**Source data**
----------------

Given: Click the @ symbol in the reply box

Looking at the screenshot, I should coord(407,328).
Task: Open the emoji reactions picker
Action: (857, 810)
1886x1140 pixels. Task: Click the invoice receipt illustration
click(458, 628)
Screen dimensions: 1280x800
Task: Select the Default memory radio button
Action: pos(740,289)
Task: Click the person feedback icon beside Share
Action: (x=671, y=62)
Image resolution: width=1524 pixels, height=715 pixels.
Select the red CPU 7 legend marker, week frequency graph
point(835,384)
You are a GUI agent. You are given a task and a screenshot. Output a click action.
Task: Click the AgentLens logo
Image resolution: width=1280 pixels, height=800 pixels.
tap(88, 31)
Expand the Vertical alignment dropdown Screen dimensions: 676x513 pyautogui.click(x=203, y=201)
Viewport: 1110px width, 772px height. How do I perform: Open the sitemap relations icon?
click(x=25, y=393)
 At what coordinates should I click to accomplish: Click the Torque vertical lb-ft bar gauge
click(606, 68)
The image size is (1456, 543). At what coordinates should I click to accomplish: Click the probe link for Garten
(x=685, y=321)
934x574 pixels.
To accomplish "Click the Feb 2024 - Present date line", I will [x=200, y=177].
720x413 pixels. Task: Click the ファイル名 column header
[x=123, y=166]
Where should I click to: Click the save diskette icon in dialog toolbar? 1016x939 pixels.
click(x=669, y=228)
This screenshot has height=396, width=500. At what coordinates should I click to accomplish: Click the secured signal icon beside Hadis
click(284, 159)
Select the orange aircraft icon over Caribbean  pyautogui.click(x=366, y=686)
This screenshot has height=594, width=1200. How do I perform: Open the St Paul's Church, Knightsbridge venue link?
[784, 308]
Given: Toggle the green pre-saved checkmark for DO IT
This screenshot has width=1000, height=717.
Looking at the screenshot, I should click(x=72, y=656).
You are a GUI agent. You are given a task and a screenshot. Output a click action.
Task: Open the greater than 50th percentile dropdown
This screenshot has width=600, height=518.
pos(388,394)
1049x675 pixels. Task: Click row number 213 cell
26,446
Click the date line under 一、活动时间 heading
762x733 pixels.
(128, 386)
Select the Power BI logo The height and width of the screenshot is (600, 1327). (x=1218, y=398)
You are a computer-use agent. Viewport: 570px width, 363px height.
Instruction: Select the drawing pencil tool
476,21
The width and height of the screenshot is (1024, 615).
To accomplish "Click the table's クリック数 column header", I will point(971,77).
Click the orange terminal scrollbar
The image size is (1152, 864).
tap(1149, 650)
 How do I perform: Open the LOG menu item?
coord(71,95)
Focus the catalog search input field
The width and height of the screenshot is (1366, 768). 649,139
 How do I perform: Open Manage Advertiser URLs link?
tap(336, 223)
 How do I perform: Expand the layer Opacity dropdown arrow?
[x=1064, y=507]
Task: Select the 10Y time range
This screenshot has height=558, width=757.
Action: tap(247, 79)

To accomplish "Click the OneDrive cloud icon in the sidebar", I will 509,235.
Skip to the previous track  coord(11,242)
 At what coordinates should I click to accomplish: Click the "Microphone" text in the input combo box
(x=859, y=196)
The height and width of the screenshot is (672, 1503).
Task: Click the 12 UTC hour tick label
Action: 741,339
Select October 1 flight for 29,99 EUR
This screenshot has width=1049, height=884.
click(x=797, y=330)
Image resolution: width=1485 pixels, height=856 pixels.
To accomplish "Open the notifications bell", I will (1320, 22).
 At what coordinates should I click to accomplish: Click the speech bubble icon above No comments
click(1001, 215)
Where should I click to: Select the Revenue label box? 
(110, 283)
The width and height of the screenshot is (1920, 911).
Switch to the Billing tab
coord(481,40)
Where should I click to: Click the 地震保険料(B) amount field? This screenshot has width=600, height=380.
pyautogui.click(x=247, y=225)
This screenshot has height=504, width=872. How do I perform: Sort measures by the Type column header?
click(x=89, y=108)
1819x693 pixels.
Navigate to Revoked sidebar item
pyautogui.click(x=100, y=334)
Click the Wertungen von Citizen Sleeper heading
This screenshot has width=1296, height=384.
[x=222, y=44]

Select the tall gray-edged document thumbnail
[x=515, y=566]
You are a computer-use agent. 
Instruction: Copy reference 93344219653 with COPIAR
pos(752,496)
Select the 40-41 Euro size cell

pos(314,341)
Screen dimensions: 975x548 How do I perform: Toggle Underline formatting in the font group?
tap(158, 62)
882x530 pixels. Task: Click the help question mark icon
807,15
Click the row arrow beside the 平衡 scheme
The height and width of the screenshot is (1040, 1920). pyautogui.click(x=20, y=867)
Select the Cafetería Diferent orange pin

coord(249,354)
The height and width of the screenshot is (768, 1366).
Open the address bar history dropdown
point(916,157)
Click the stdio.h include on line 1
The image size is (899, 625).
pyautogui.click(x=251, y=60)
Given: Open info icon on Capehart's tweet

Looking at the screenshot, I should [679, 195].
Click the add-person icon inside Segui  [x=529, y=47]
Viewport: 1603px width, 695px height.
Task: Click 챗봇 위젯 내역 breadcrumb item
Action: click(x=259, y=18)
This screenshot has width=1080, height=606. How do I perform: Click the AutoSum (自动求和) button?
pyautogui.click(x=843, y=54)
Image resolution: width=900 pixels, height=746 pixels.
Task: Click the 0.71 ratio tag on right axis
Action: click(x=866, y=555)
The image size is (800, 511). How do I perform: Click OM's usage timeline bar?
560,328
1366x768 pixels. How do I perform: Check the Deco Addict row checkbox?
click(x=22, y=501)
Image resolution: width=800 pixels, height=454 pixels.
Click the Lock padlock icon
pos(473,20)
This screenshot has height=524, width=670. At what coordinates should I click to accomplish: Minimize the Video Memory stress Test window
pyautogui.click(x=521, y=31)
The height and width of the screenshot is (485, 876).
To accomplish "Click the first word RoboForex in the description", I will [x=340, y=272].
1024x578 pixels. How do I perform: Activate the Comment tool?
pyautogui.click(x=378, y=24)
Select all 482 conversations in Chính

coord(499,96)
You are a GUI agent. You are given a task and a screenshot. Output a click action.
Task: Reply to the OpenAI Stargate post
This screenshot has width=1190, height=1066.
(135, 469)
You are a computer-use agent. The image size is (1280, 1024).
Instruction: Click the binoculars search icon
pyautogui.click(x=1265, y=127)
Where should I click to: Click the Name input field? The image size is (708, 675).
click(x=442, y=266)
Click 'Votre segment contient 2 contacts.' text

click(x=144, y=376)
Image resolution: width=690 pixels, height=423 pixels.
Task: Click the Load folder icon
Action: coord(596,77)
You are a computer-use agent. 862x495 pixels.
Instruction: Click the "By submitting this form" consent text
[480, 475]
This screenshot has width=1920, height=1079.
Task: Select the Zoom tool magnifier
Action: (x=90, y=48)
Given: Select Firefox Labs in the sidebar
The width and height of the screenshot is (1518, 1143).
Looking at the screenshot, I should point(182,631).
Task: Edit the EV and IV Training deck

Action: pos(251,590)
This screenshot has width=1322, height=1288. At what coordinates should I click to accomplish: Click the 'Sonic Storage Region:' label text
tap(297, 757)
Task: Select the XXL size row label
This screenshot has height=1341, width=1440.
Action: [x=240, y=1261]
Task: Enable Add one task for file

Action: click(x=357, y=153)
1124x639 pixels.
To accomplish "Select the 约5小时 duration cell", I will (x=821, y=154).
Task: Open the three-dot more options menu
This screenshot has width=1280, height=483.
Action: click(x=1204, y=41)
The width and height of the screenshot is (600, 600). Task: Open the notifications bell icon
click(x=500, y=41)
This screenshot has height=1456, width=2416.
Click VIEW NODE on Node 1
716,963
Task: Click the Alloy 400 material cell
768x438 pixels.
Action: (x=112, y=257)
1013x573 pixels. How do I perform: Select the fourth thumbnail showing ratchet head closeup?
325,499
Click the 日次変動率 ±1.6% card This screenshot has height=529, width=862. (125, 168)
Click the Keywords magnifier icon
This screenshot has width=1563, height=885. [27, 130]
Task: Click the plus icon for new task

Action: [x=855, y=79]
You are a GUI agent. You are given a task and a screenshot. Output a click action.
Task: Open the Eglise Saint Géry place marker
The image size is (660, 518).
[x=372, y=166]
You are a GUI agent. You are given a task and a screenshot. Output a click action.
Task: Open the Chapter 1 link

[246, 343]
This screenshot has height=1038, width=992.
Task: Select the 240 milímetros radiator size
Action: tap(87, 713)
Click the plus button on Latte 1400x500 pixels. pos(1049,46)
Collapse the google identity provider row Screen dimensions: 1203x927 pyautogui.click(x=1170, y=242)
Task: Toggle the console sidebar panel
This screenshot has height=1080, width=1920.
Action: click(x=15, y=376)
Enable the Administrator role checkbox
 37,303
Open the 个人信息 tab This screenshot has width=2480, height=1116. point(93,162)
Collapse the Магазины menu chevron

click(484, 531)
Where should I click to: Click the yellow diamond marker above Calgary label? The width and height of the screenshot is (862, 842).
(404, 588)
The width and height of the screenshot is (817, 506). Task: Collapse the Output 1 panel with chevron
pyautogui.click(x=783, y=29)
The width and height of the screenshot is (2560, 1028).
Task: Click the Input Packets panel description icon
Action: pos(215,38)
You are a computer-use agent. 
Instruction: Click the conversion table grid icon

----------------

**Task to carry out**
Lines holding the string "date": find them in the listing above and copy each one.

**Expected answer**
To accomplish "Click the Feb 2024 - Present date line", I will [x=200, y=177].
Click the date line under 一、活动时间 heading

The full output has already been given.